Der zweite Trip beginnt fließend. Ruhig. Abkühlen. Entspannung. Jetzt bloß keine Störung. Eintauchen in die Tiefen des Meeres. Wunderschöner Klargesang. „We are forgotten.“ Einsame Seekühe schweben durch den ruhigen Ozean. Von der Oberfläche dringen vereinzelte Sonnenstrahlen bis in die Tiefe. Plötzlich schiebt sich Öl ins Blickfeld und eine Seekuh wird bockig. Ruhige Stimmen kämpfen mit den aufgebrachten, doch alle verkünden dieselbe Botschaft. Diese eine Idee dominiert, wird mit maximaler Penetranz in die Gehörgänge gejagt. Nach über viereinhalb Minuten heben gezogene „O“-Töne und klirrende Gitarren den Song in eine andere intensive Ebene – dunkel, brachial, fies, kämpferisch. Dann wiederholt der Drummer das bekannte Ende, dazu streicht ein Mariachi über die Saiten.

Wieder der fließende Übergang. Das dritte Kapitel (’VI:XXX’). Psychedelischer Lärm, wildes Schlagzeugspiel, eine Abrissbirne pendelt, wie eine Kirchenglocke läutet. Entrückter und kerniger Gesang aus dem Nebel des Trümmerfeldes. Die Enden der Parabel, der unvermeidliche Einschlag, immer wieder Blitze, wirres Wimmern – geführt von Köpfen, die den Wahnsinn präzise kontrollieren. Nach der Zerstörung dann ein ruhiges Stück Post-Rock. Gesampelte Stimmen. Technologie zuckt. Alles ist verletzt, aber es geht weiter – mit dem letzten Akt, den letzten zehn Minuten. Neue Ekstase wächst. Ein Phönix schält sich aus seiner Asche. Nach zwei Minuten und 41 Sekunden findet er seinen unwiderstehlichen Rhythmus. TOOL, äh, toll! Rauschen. Und plötzlich ist doch Schluss.

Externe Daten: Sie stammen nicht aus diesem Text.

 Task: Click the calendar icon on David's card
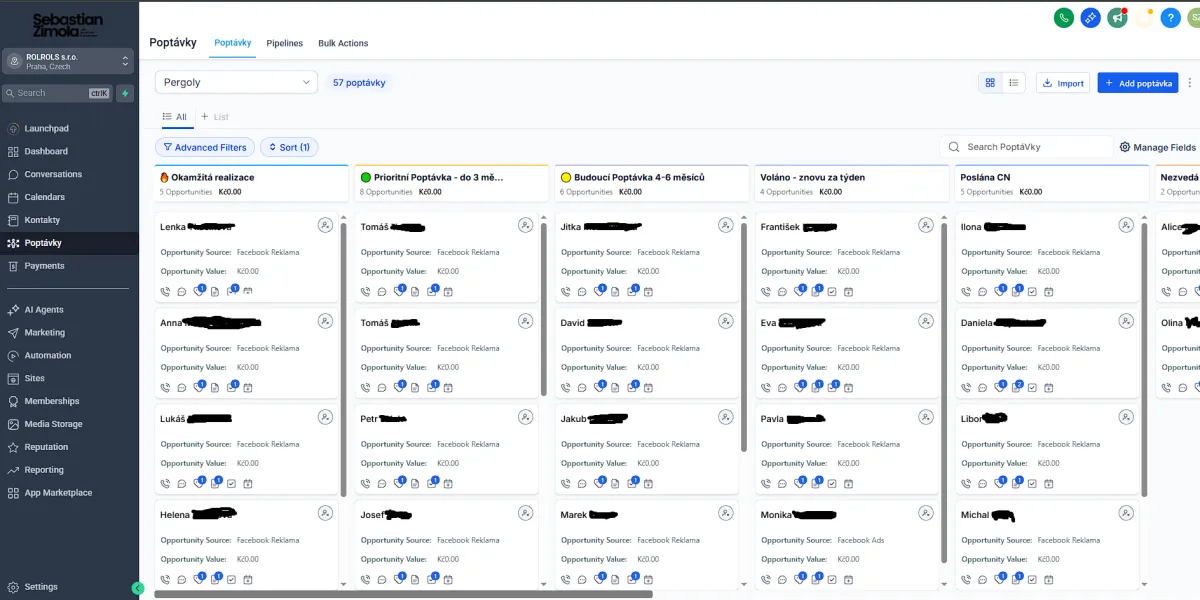[x=648, y=387]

Greg Wynne – Guitars, Vocal, Noise, Snare
Alex Macarte – Bass, Vocals, House Hold Objects, Tom
Paul Heron – Drums

…sie agieren schon überwältigend episch, auch wenn sie viel repetieren. Ihr Album ist ein Rohdiamant, ein kurzweiliges Vergnügen mit Überlängestücken. Das Monster beunruhigt, bedroht, strahlt aber auf seltsame Art ein Gefühl von Wärme und Geborgenheit aus, ist einfach, komplex, einfach komplex, experimentell, verspielt, nachvollziehbar, unerklärlich, berührend, mysteriös, laut, elegant und fett. Motivesounds, ein englisches Zwei-Mann-Label, könnte massive Probleme bekommen, diese Band gegen Offerten von Relapse und Co. zu verteidigen. Man kann den Betreibern jedoch nicht vorwerfen, sie würden nicht alles versuchen, krönen sie doch die Scheibe, indem sie ihr eine großartige Verpackung spendieren. In dünner, schwarzer Hülle wurden Muster sowie der Band-Name eingearbeitet, die Innenseiten glänzen golden und über ein gefaltetes Stück Papier wird die CD bewegt. Das sieht nicht nur schön aus, sondern funktioniert zudem überraschend gut. Neben dem Hinweis, die Scheibe möglichst laut und auf Drogen zu hören, findet sich übrigens auch noch ein Titelvorschlag: „The Forever Ending Jitter Quest Of Slowhand Chuckle Walker: An Introduction To The Manatee“. In diesem Sinne: Alles Heil den schwer schwebenden Seekühen.